11. Nor was it only in his words but in his actions also, that the humility of his heart appeared. Since his entire dedication of himself to God, he would not suffer a cushion to be carried to church for him; but to be there hid and disregarded, he often mingled himself among mechanics and mean persons. He kept himself always as much as he could at the lower end of the church; and frequently, if the door was shut, said his prayers on the outside of it, that he “might not, as he said, put any to the trouble of opening it to a poor sinner.”
*12. During the war at Paris, he went himself to buy bread for the poor, and carried through the streets as much as his strength would permit. At the same time offering to take into his care the church plate of a monastery, he pressed them to let him carry it to his lodging, (which was two miles thence) and on foot as he was, a very large and weighty piece. And being desired that when he did them the favour to visit them again, he would come in his coach, by reason of the distance; he answered, “he did not love to make use of a coach, he must endeavour to make himself in every thing very little.” He went therefore thither on foot, and returned at five or six, in the shortest days, sometimes in thawing weather. And being told of the pains he took, he replied, “Our Lord took pains in a far other manner.”
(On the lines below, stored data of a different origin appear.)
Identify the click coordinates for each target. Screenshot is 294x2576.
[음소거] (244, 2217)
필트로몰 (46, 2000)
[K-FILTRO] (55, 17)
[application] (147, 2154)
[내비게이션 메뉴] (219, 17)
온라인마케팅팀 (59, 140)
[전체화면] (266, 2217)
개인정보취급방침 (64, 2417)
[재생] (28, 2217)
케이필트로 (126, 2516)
13. When he was assisting with his own hand in the repairing of one of his houses, he thus expressed himself:
“Blessed for ever be our great God, by Jesus Christ! I believe I ought to labour in the lowest employments; and the time I spend therein, I count very dear, regarding it as ordered by God. What makes me the more to know it is his order, is this; that from time to time I feel more of retribution from him in one instant, than the patience and humiliation of a sinner could merit in all his life. He so opens himself to me, that I am quite mollified, and melted into tears. My eyes are so full of them, that often I have much ado to keep them in, pierced as I am with love, with reverence, and with acknowledgment of his goodness manifested by his enlightning presence, and of his inexplicable conduct. I see, we are not, by a spirit of pride, under pretence of the glory of God, to dispense with ourselves from labouring in things mean and painful. It was a work very gross and mean for Jesus Christ to converse with men, who had more of rudeness than these stones I deal with. O that I may obtain a part in his obedience, and submission to the orders of God his Father.”
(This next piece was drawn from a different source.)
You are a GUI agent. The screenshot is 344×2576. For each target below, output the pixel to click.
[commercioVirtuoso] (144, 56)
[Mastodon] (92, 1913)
14. Being one day to go to a person of great quality, in a business that much concerned the glory of God, he would not use his coach, tho’ he was to traverse in a manner all Paris, and it poured down rain. One moved, that at least his footman might carry a cloak, which he might take when he came thither. But he yielded not. Only he consented to throw the cloak over him: and in the nobleman’s house he laid aside the wet cloak, and appeared in the other ordinary one of his own.